Check the assumption that none of the expected counts should be less than 5:

{r}chi_test$expected[chi_test$expected < 6]

Q1.7. Given your test results and your assumption check, conclude on your null hypothesis:

We reject the null hypothesis.

Graded Section

In the following section, you will be presented with three scenarios to test your amazing statistical skills that you have been practicing! Each of them will be focusing on a different type of statistical test we have discussed in this unit.

Got More Bone?

Have you ever wondered what happens to your bones as you habitually work out or perform the same daily tasks? Well, one prominent hypothesis is that your bone reacts to the stress you place on it and,overtime, will produce more bone to reinforce the regions you use more frequently.

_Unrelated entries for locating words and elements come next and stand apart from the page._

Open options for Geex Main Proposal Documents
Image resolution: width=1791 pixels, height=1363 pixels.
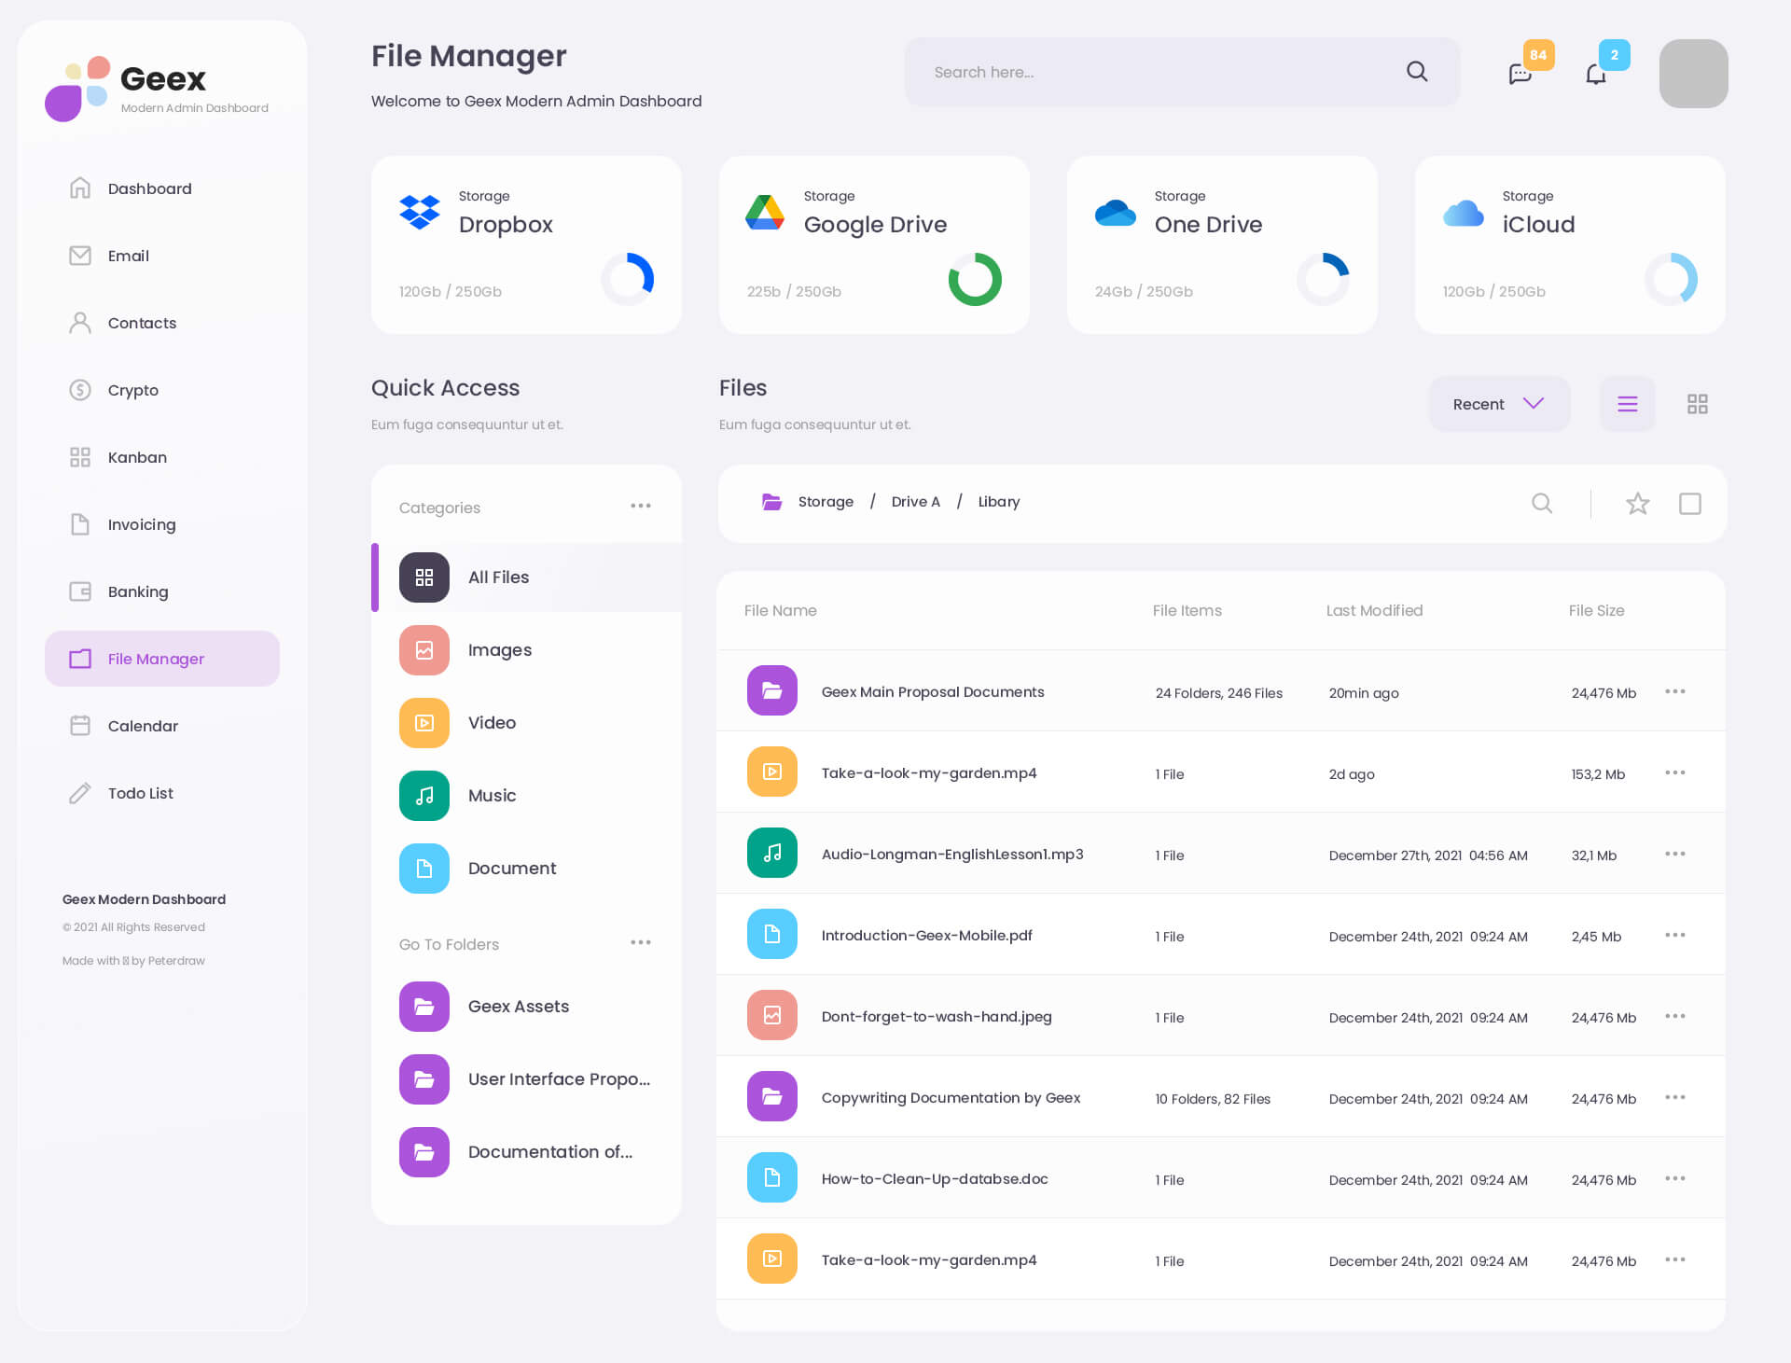point(1674,691)
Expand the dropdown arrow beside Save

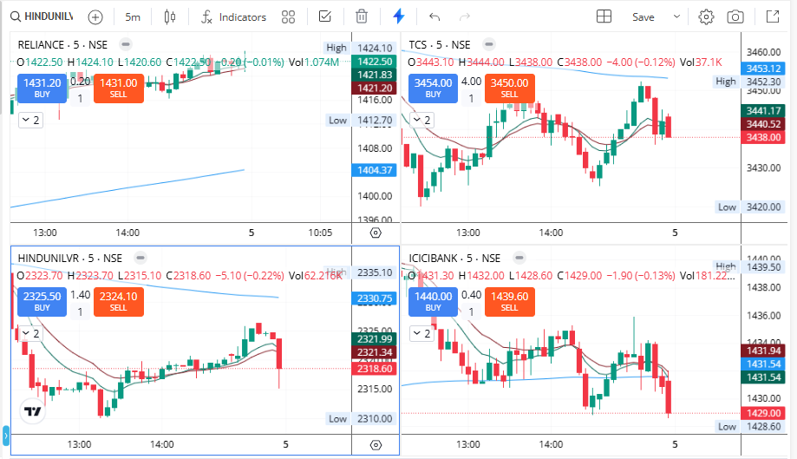(x=676, y=16)
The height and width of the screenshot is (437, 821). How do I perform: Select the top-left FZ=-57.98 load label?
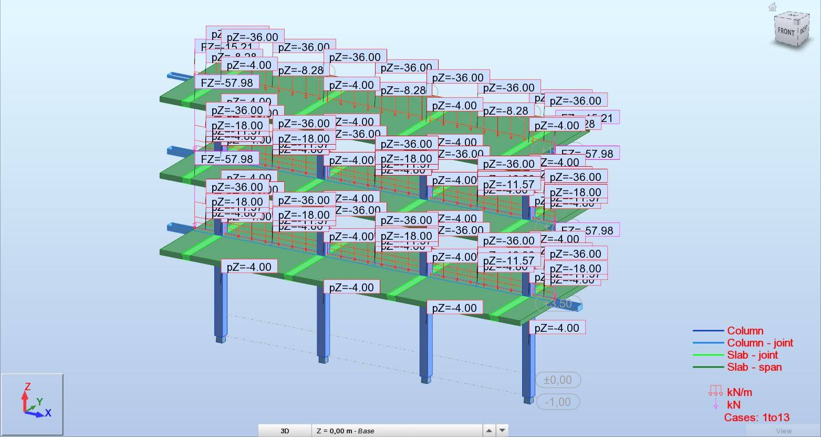pos(227,83)
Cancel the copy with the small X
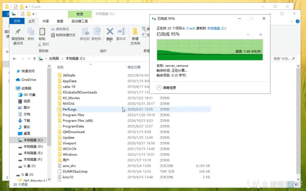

The actual process is a bit more nuanced and complex depending on the bone we are looking at, the this is the general idea.

Biological anthropologists were interested to know if living an active lifestyle increases your bone density. Therefore, they collected data on two groups of women: 35 who were not very active and 35 who were very active. They calculated the bone density for each person and now want to see if the group means are different.

They hypothesize that women who are more active will have more bone density, on average, than women who are more inactive.

Question1 What type of statistical test should these anthropologists use to help answer their research question?

Set up the hypotheses

Question 2 Based on the information you were presented with, please select on Brightspace which hypotheses make the most sense. Here, fill in the hypotheses.

\(H_0\): There is no difference in bone density between active and inactive women.

\(H_1\): Active women have higher bone density than inactive women.

Select an alpha value for significance

For this example, let’s choose a 0.05 alpha.

Load the proper libraries and the data

library(tidyverse)
library(ggthemes)
library(ggpubr)
library(BSDA)
## Loading required package: lattice
## 
## Attaching package: 'BSDA'
## The following objects are masked from 'package:carData':
## 
##     Vocab, Wool
## The following object is masked from 'package:datasets':
## 
##     Orange
data(Bones)
# Make sure to run this next code. I didn't like the values so I changed them.
Bones = Bones %>% mutate(group = ifelse(group == "active", "Active", "Inactive"))

Visualize the data somehow

Question3 What type of plot will you use to visualize the distribution of data by group. Select the closest option on Brightspace.

Make your visualization in the code space below. Remember that the facet_wrap function can make two plots and split them up by group.

ggplot(Bones, aes(x = group, y = density)) +
  geom_boxplot(fill = "skyblue") +
  labs(title = "Bone Density by Activity Level", x = "Group", y = "Bone Density") +
  theme_minimal()

Question4 You should accompany this plot by summary statistics. What summary statistics would be relevant based on the plot you chose? Select the best statistic pairs on Brightspace.

In the code below, make a table using the summarise function from the dplyr package that outputs the relevant summary statistics.

 Bones %>%
  group_by(group) %>%
  summarise(
    mean_density = mean(density),
    sd_density = sd(density),
    count = n()
  )
## # A tibble: 2 × 4
##   group    mean_density sd_density count
##   <chr>           <dbl>      <dbl> <int>
## 1 Active           212.       18.7    35
## 2 Inactive         208.       21.4    35

Question5 Based on this initial summary statistics and data visualization, what would you hypothesize about bone density by active and inactive women? Select the most appropriate option in Brightspace.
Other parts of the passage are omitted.